**EXERCISE INSTRUCTIONS**
Each entry must be reproduced precisely as it stands.

==================================================

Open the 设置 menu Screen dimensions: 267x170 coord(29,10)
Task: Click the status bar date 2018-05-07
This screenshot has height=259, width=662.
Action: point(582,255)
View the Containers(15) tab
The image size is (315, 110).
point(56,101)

==================================================

**RESPONSE TO THIS TASK**
Open the 设置 menu Screen dimensions: 267x170 coord(29,10)
Task: Click the status bar date 2018-05-07
This screenshot has height=259, width=662.
Action: point(582,255)
View the Containers(15) tab
The image size is (315, 110).
point(56,101)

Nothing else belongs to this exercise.